(TRECHO DO TEXTO)
○ ○ ○
Entretanto, sua obra literária parece não ter sido exatamente um su­cesso do ponto de vista editorial, considerado o contexto do mercado francês de meados do Oitocentos. Mesmo assim, tornou-se um dos mais conhecidos álbuns ilustrados de viagem ao Brasil, freqüentemente citado pêlos historiadores como um registro da vida cotidiana no Rio de Janeiro, nas primeiras décadas do século XIX. Um século depois de sua publicação, o livro se transformou num clássico sobre o país do período joanino e do primeiro império. Os registros de Debret passaram a povoar de tal forma o imaginário brasileiro, que acabaram servindo tanto à ilustração de livros paradidáticos, quanto à execução de vinhe­tas de abertura de novelas de televisão, ou mesmo ao desenvolvimento de enre­dos de escola de samba, como aconteceu durante a comemoração do IV cente­nário da cidade do Rio de Janeiro, em 1965.

O ponto de partida adotado neste trabalho para análise da obra de De­bret foi repensá-lo em sua inscrição histórica. Dois importantes instrumentos desse processo foram elaborados durante a fase de pesquisa: a revisão historiográfica, destinada à análise da recepção da Viagem no Brasil, e a cronologia, pen­sada para situar a elaboração do livro no contexto geral da obra do autor. A for­tuna crítica buscou contrapor pontos de vista entre os autores brasileiros que se referiram à Viagem, desde a data de sua publicação até a atualidade. Tentou-se dar a esse estudo a maior abrangência possível, inserindo mesmo observações de caráter mais geral, mas que, de alguma forma, fossem elucidativas da maneira como a obra de Debret foi percebida pela crítica brasileira através do tempo.

O reexame da recepção da Viagem pela historiografia brasileira eviden­ciou os entendimentos parciais e as contradições que permeiam certos debates, principalmente no que diz respeito às definições de classicismo e romantismo, estendendo-se, ainda, para o sentido do termo "pitoresco". O adjetivo pitoresco associado ao título de um álbum de viagem certamente indica, em primeiro lugar, tratar-se de um livro ilustrado. Por outro lado, há diversos sentidos que também se associam à expressão "viagem pitoresca" e que podem ser esclarece­dores para uma análise da obra de Debret. Primeiramente, um livro pitoresco deve conter e fornecer ensinamentos e informações úteis para os pintores. Ou seja, não é apenas uma obra "feita por" um artista, mas também "destinada à apreciação e uso" de outros artistas, que podem valer-se dela como referência e modelo para execução de suas próprias obras. As "viagens pitorescas" seriam, portanto, viagens narradas "em imagens", e deveriam combinar um especial in­teresse visual a uma grande variedade de temas tratados.
○ ○ ○
(PROBLEMA 1)
Responda com base no trecho sobre a obra de Debret:
(a) Em que ano ocorreu a comemoração do IV centenário da cidade do Rio de Janeiro?
(b) Quais dois instrumentos foram elaborados durante a fase de pesquisa?
(c) O que o adjetivo pitoresco associado ao título de um álbum de viagem indica em primeiro lugar?
O trecho e as entradas vêm de fontes distintas.

(Registros armazenados)
○ ○ ○
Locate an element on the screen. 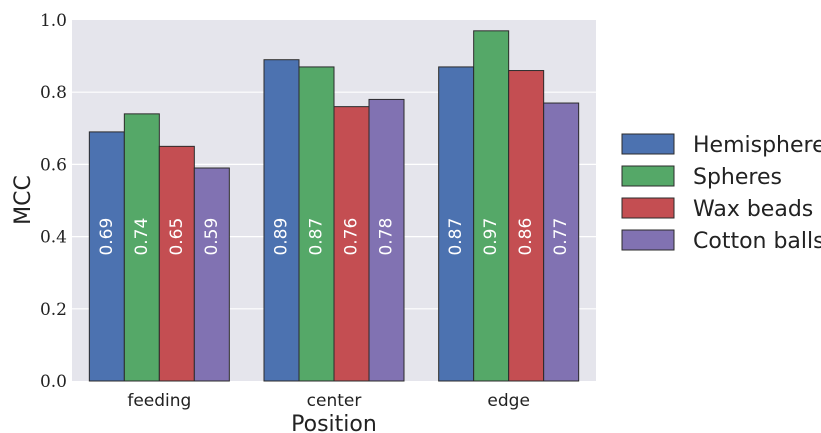 This screenshot has width=821, height=433. bar-value-label: 0.97 is located at coordinates (491, 237).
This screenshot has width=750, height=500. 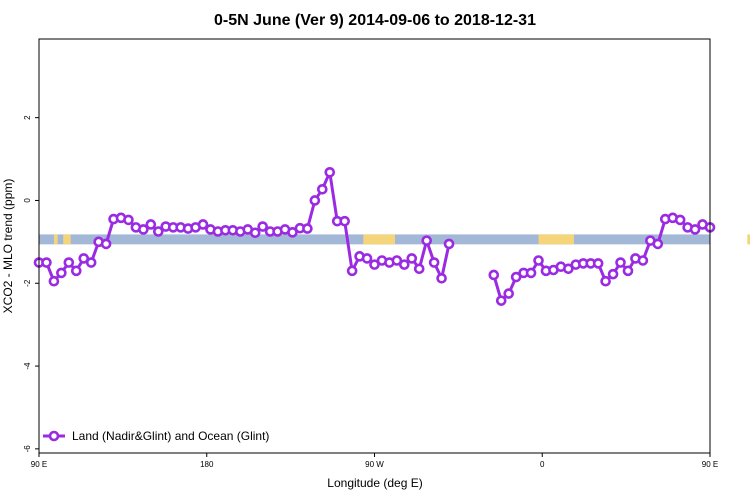 What do you see at coordinates (54, 436) in the screenshot?
I see `legend-marker-swatch` at bounding box center [54, 436].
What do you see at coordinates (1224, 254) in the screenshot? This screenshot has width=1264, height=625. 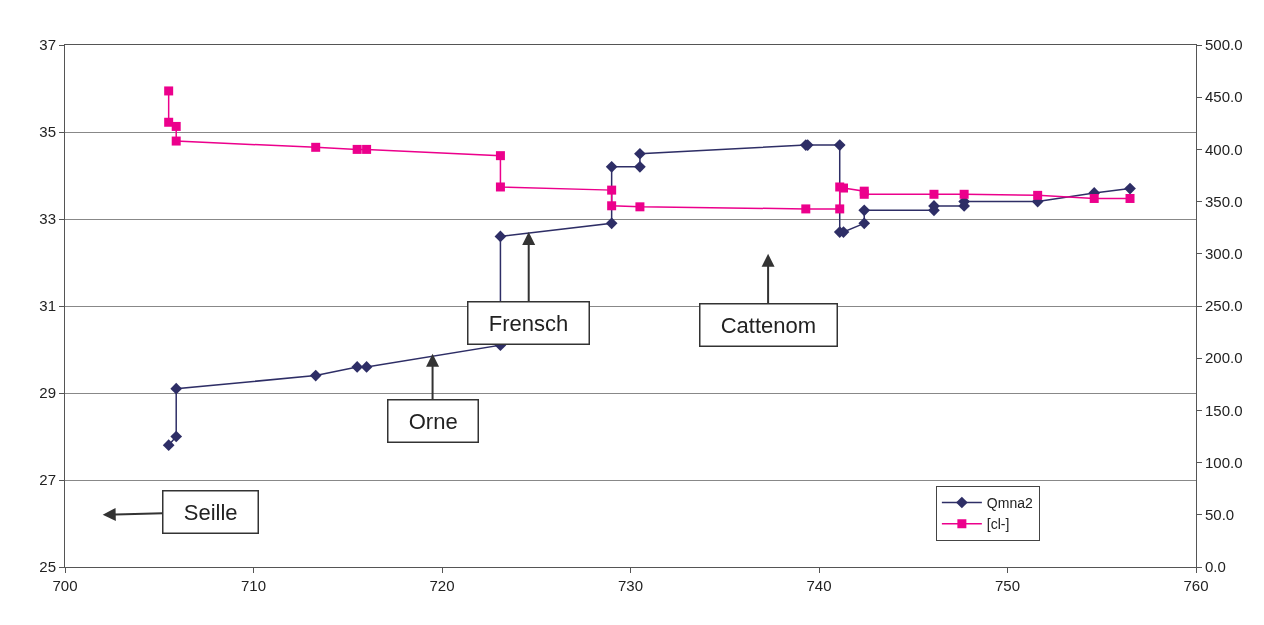 I see `y2-tick-label: 300.0` at bounding box center [1224, 254].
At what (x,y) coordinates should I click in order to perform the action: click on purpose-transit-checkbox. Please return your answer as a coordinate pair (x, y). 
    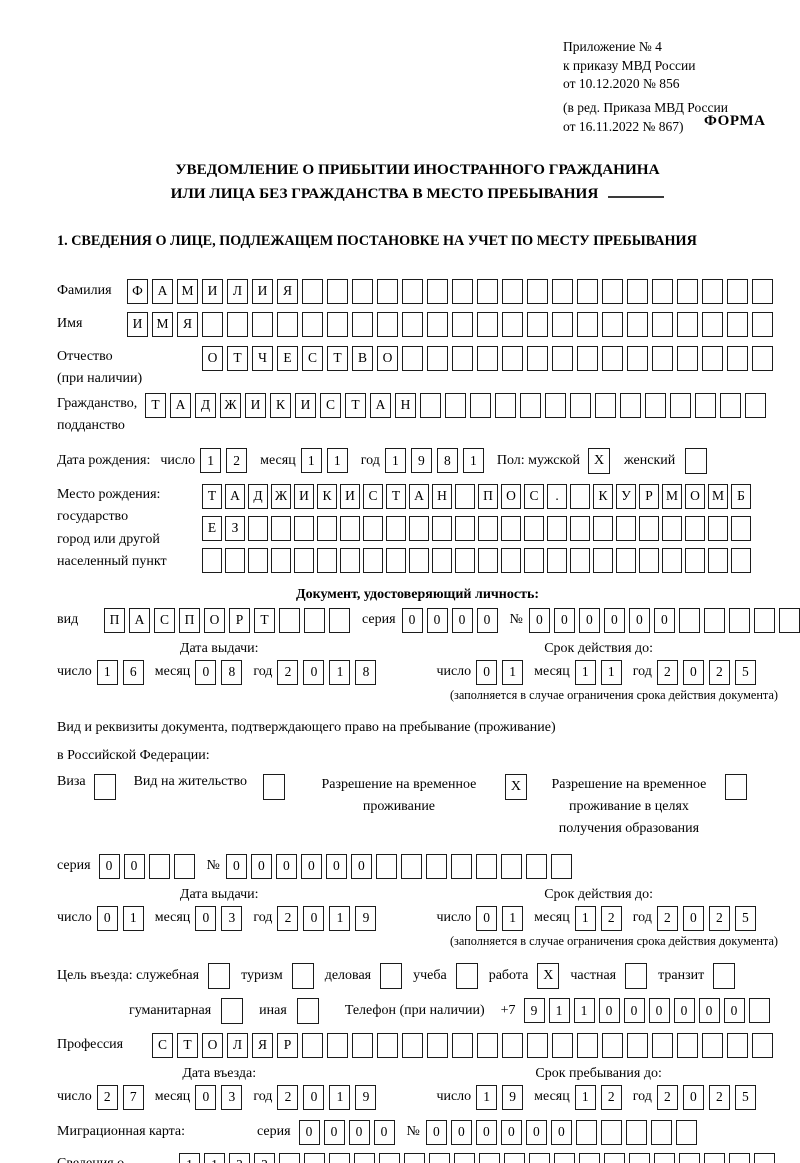
    Looking at the image, I should click on (724, 976).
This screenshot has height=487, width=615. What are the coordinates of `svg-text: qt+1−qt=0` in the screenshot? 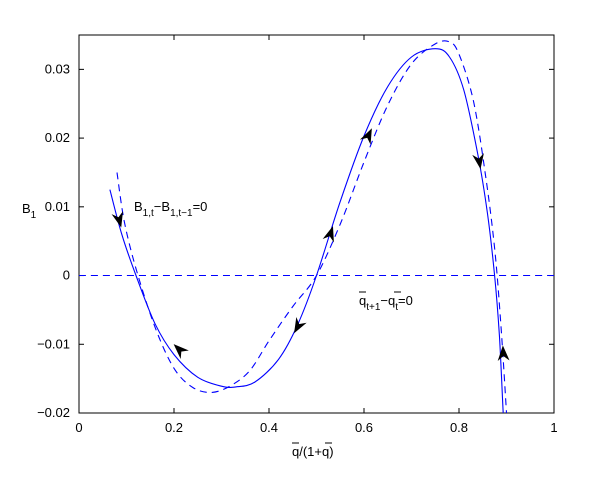 It's located at (386, 303).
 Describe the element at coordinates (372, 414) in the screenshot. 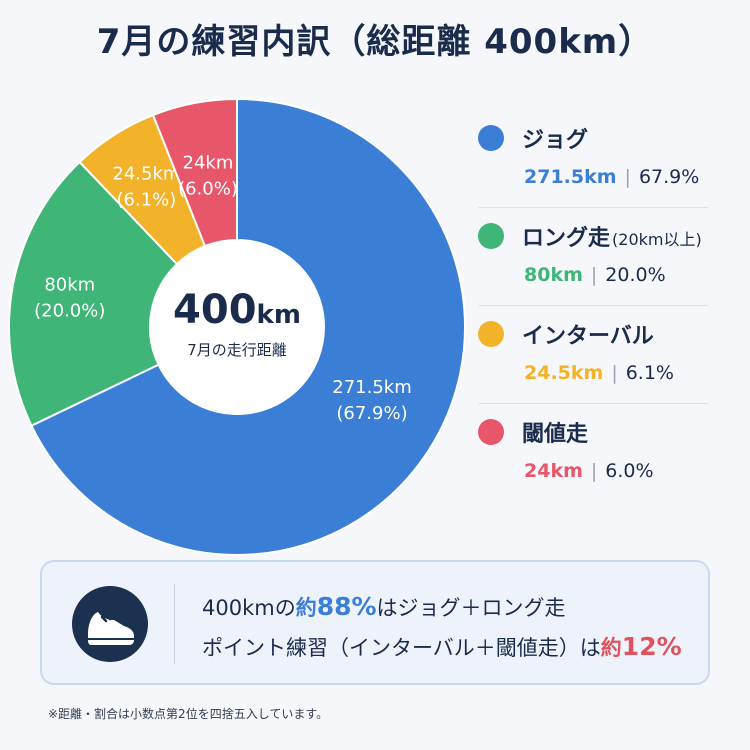

I see `slice-percent-label-jog: (67.9%)` at that location.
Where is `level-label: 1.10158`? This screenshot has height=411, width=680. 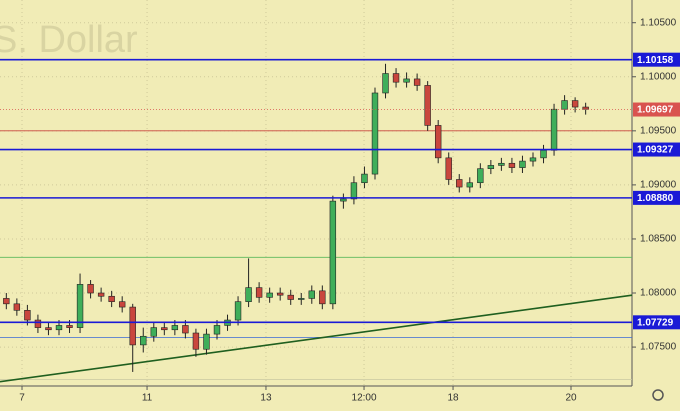 level-label: 1.10158 is located at coordinates (656, 60).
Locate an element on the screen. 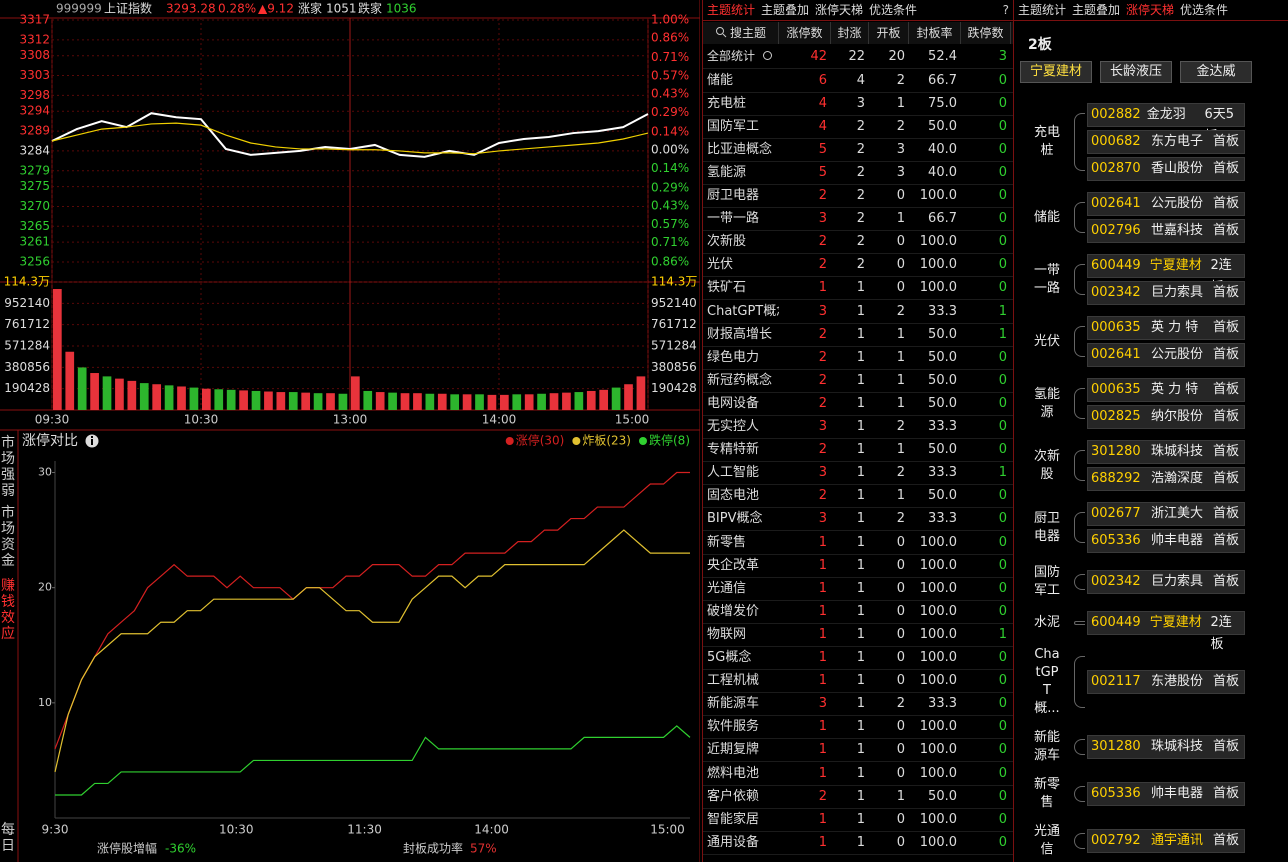  stock-item: 002825 纳尔股份 首板 is located at coordinates (1166, 417).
○ ○ ○
(PROBLEMA 2) Reescreva as linhas das entradas, começando pela que contém "At what (x,y)" e parando depois da que contém "Looking at the", com "return" trocado por "give" e todo o resto inalterado. Deixe as imagens de fora, por favor.

(SUA SOLUÇÃO 1)
(a) Em 1965.
(b) A revisão historiográfica e a cronologia.
(c) Indica tratar-se de um livro ilustrado.

(SUA SOLUÇÃO 2)
At what (x,y) coordinates should I click in order to perform the action: click on purpose-transit-checkbox. Please give your answer as a coordinate pair (x, y). 
    Looking at the image, I should click on (724, 976).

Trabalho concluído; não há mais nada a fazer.